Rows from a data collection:
═══
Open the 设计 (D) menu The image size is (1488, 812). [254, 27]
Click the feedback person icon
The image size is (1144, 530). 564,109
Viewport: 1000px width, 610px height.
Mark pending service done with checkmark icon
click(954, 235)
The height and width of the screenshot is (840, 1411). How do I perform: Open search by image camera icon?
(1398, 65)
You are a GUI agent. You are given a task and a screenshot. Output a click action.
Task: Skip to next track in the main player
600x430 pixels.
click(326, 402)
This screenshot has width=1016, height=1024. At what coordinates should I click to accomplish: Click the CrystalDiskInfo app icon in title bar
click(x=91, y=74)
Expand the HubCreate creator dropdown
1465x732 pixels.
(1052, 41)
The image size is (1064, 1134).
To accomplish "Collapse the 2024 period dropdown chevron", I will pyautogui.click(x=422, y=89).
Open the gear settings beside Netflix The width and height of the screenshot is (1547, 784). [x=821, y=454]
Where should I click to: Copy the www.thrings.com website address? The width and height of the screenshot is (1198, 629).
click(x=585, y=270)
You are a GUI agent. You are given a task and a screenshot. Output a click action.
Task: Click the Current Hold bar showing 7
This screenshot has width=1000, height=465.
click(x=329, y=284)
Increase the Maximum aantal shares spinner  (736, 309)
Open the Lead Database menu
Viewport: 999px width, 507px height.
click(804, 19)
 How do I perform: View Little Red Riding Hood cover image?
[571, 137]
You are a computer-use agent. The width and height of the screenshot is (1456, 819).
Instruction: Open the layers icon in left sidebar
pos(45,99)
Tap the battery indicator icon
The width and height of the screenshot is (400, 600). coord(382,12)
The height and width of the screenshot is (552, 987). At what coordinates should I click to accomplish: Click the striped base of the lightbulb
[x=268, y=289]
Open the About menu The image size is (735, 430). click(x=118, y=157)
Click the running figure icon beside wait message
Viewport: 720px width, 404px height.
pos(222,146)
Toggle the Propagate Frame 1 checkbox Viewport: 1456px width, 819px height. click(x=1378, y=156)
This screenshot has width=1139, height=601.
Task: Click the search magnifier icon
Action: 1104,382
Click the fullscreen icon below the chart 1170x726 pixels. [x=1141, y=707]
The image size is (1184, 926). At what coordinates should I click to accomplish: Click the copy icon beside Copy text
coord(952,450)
═══
## YOUR OBJECTIVE:
Reproduce every row above verbatim, line for line.

## ANSWER BELOW:
Open the 设计 (D) menu The image size is (1488, 812). [254, 27]
Click the feedback person icon
The image size is (1144, 530). 564,109
Viewport: 1000px width, 610px height.
Mark pending service done with checkmark icon
click(954, 235)
The height and width of the screenshot is (840, 1411). How do I perform: Open search by image camera icon?
(1398, 65)
You are a GUI agent. You are given a task and a screenshot. Output a click action.
Task: Skip to next track in the main player
600x430 pixels.
click(326, 402)
This screenshot has width=1016, height=1024. At what coordinates should I click to accomplish: Click the CrystalDiskInfo app icon in title bar
click(x=91, y=74)
Expand the HubCreate creator dropdown
1465x732 pixels.
(1052, 41)
The image size is (1064, 1134).
To accomplish "Collapse the 2024 period dropdown chevron", I will pyautogui.click(x=422, y=89).
Open the gear settings beside Netflix The width and height of the screenshot is (1547, 784). [x=821, y=454]
Where should I click to: Copy the www.thrings.com website address? The width and height of the screenshot is (1198, 629).
click(x=585, y=270)
You are a GUI agent. You are given a task and a screenshot. Output a click action.
Task: Click the Current Hold bar showing 7
This screenshot has width=1000, height=465.
click(x=329, y=284)
Increase the Maximum aantal shares spinner  (736, 309)
Open the Lead Database menu
Viewport: 999px width, 507px height.
click(804, 19)
 How do I perform: View Little Red Riding Hood cover image?
[571, 137]
You are a computer-use agent. The width and height of the screenshot is (1456, 819).
Instruction: Open the layers icon in left sidebar
pos(45,99)
Tap the battery indicator icon
The width and height of the screenshot is (400, 600). coord(382,12)
The height and width of the screenshot is (552, 987). At what coordinates should I click to accomplish: Click the striped base of the lightbulb
[x=268, y=289]
Open the About menu The image size is (735, 430). click(x=118, y=157)
Click the running figure icon beside wait message
Viewport: 720px width, 404px height.
pos(222,146)
Toggle the Propagate Frame 1 checkbox Viewport: 1456px width, 819px height. click(x=1378, y=156)
This screenshot has width=1139, height=601.
Task: Click the search magnifier icon
Action: 1104,382
Click the fullscreen icon below the chart 1170x726 pixels. [x=1141, y=707]
The image size is (1184, 926). At what coordinates should I click to accomplish: Click the copy icon beside Copy text
coord(952,450)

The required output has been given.